BRIEF
Every entry, from first to last, is to be retyped without any alteration.

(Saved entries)
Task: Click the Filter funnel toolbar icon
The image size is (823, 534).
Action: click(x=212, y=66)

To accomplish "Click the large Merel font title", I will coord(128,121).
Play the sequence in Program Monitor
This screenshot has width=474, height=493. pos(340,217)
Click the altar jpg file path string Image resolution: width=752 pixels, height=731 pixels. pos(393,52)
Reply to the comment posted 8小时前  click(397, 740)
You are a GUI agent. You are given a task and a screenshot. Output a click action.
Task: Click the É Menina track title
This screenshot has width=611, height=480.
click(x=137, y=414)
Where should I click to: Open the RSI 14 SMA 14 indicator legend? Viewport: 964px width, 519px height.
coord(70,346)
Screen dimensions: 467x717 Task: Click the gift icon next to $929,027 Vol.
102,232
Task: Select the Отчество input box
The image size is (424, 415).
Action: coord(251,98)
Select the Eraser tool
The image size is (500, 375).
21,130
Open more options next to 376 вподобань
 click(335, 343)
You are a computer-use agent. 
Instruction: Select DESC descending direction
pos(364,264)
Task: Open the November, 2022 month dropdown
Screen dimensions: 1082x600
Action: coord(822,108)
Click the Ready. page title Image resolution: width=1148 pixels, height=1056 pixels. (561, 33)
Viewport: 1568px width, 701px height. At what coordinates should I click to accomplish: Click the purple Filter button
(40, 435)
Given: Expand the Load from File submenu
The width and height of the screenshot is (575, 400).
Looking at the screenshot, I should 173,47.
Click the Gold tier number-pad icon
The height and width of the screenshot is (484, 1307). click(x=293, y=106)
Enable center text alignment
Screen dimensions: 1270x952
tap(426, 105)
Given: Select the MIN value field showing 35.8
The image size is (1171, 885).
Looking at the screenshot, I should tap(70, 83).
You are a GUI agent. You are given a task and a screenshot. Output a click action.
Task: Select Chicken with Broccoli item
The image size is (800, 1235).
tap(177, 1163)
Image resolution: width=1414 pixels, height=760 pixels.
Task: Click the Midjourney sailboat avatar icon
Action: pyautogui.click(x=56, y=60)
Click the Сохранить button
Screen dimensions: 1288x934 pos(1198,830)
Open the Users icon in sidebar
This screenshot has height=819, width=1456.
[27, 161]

PROBLEM SOLUTION
Task: Click the Filter funnel toolbar icon
The image size is (823, 534).
Action: click(x=212, y=66)

To accomplish "Click the large Merel font title", I will coord(128,121).
Play the sequence in Program Monitor
This screenshot has width=474, height=493. pos(340,217)
Click the altar jpg file path string Image resolution: width=752 pixels, height=731 pixels. pos(393,52)
Reply to the comment posted 8小时前  click(397, 740)
You are a GUI agent. You are given a task and a screenshot. Output a click action.
Task: Click the É Menina track title
This screenshot has width=611, height=480.
click(x=137, y=414)
Where should I click to: Open the RSI 14 SMA 14 indicator legend? Viewport: 964px width, 519px height.
coord(70,346)
Screen dimensions: 467x717 Task: Click the gift icon next to $929,027 Vol.
102,232
Task: Select the Отчество input box
The image size is (424, 415).
Action: coord(251,98)
Select the Eraser tool
The image size is (500, 375).
21,130
Open more options next to 376 вподобань
 click(335, 343)
You are a computer-use agent. 
Instruction: Select DESC descending direction
pos(364,264)
Task: Open the November, 2022 month dropdown
Screen dimensions: 1082x600
Action: coord(822,108)
Click the Ready. page title Image resolution: width=1148 pixels, height=1056 pixels. (561, 33)
Viewport: 1568px width, 701px height. At what coordinates should I click to accomplish: Click the purple Filter button
(40, 435)
Given: Expand the Load from File submenu
The width and height of the screenshot is (575, 400).
Looking at the screenshot, I should 173,47.
Click the Gold tier number-pad icon
The height and width of the screenshot is (484, 1307). click(x=293, y=106)
Enable center text alignment
Screen dimensions: 1270x952
tap(426, 105)
Given: Select the MIN value field showing 35.8
The image size is (1171, 885).
Looking at the screenshot, I should tap(70, 83).
You are a GUI agent. You are given a task and a screenshot. Output a click action.
Task: Select Chicken with Broccoli item
The image size is (800, 1235).
tap(177, 1163)
Image resolution: width=1414 pixels, height=760 pixels.
Task: Click the Midjourney sailboat avatar icon
Action: pyautogui.click(x=56, y=60)
Click the Сохранить button
Screen dimensions: 1288x934 pos(1198,830)
Open the Users icon in sidebar
This screenshot has height=819, width=1456.
[27, 161]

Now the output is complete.